Beginning with the line that holds "Screen dimensions: 640x360", output every remaining line of the material below exactly, and include none of the pictures.

Records for this task:
☆ ☆ ☆ ☆
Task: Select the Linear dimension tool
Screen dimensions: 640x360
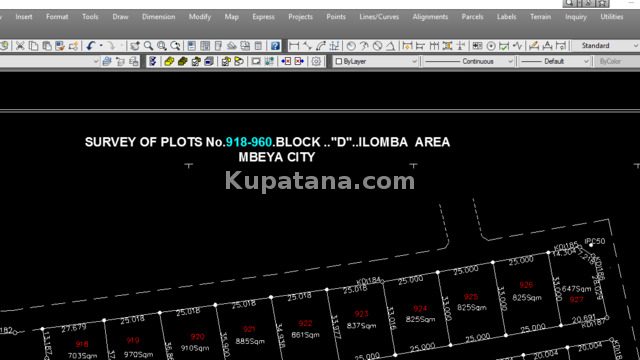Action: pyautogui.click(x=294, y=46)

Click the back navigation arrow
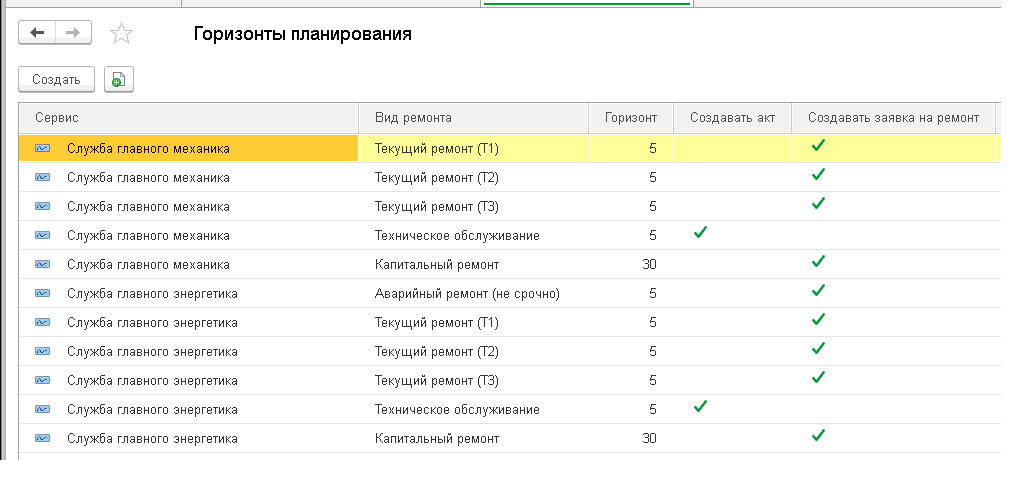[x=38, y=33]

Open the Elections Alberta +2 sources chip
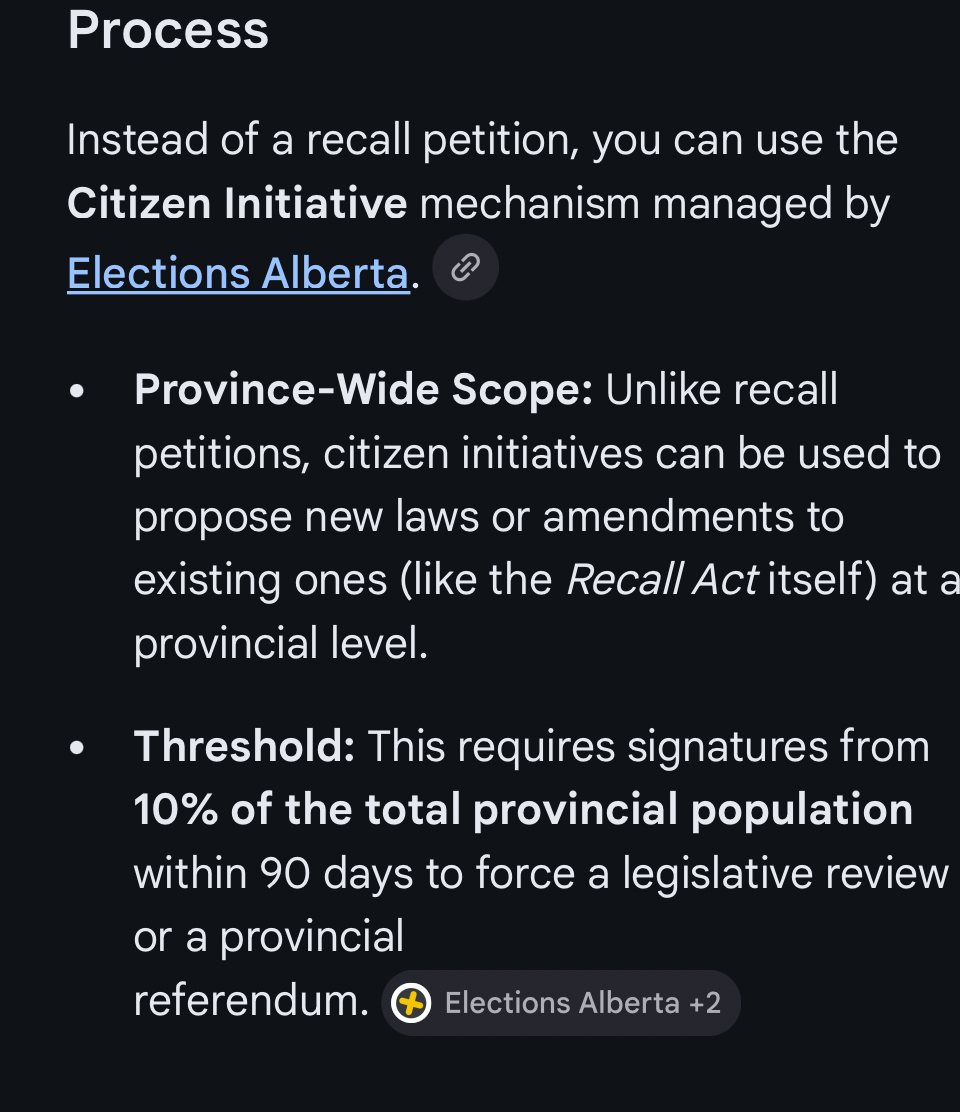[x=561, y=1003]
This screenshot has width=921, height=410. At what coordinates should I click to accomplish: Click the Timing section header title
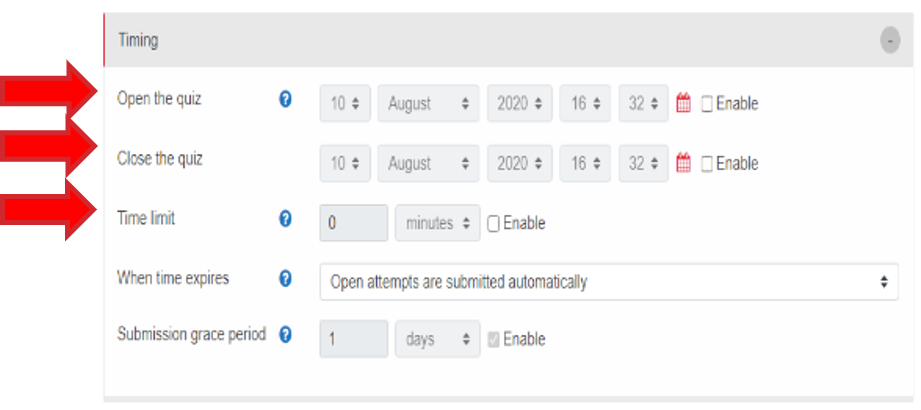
☆ ☆ ☆ ☆
Answer box:
Screen dimensions: 640x360
Action: pyautogui.click(x=294, y=46)

Click the back navigation arrow
[x=38, y=33]

Open the Elections Alberta +2 sources chip
[x=561, y=1003]
This screenshot has width=921, height=410. At what coordinates should I click to accomplish: Click the Timing section header title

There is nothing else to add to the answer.